Виктор неожиданно легко открыл глаза, поднял голову. Увидел, что Игорь так же, как Виктор, только с другой стороны обнимает Женю за живот, так же уткнулся лицом в Женю, а она так же гладит его по голове. От этой нежной картинки улыбнулся.
Осознал, что улыбается с утра. Это было совсем новое ощущение. Что с этим новым ощущением делать дальше, Виктор не знал. Было какое-то смутное ощущение, что вчера он что-то забыл. Вчера было что-то важное… Вот только забыл, что. Не Юля. Не откровенные разговоры. Что же?.. Вспомнил! Вспомнил, как сидя ночью у костра, он изменился. Это было внезапно и мучительно. Всё внутри переворачивалось, жгло, было трудно дышать, он не мог пошевелиться. А когда вышло из него что-то пыльное наружу, когда что-то чистое расправилось внутри, он облегчённо начал засыпать, но его разбудила Юля. Он забыл ей сказать, что он изменился. Как это произошло, что с ним стало – Виктор не понимал. Возникло ощущение, что он всегда был здесь, с этими людьми, в этих условиях. И ему здесь всегда было хорошо. А больше ничего никогда не было. Всё, что он знал о жизни – не имело никакого значения. А чего-то действительно важного, нужного он не знал. Весь его жизненный опыт умещался в коротком плоском сером рассказе в уголке, а рядом с этим рассказом огромная белая пустота, которую надо заполнить чем-то важным…

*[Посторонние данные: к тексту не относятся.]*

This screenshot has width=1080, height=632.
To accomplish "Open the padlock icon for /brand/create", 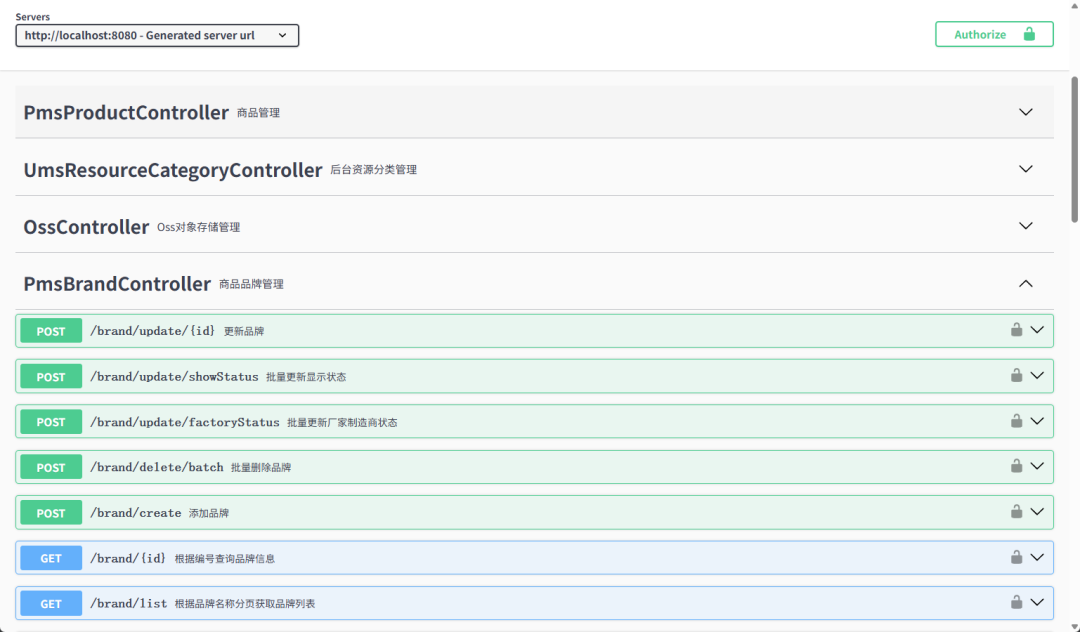I will (1016, 512).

– … Витя, не спим, просыпаемся. Время уже шесть-пятьдесят, – от входа командовала Ирина. Виктор опять проснулся, он лежал калачиком головой к выходу из палатки и улыбался во сне.
Игорь уже выбрался наружу, сонный, взъерошенный, с мутным от недосыпа взглядом. Виктор начал выбираться наружу. Дежурные Лёша и Пётр крутились рядом.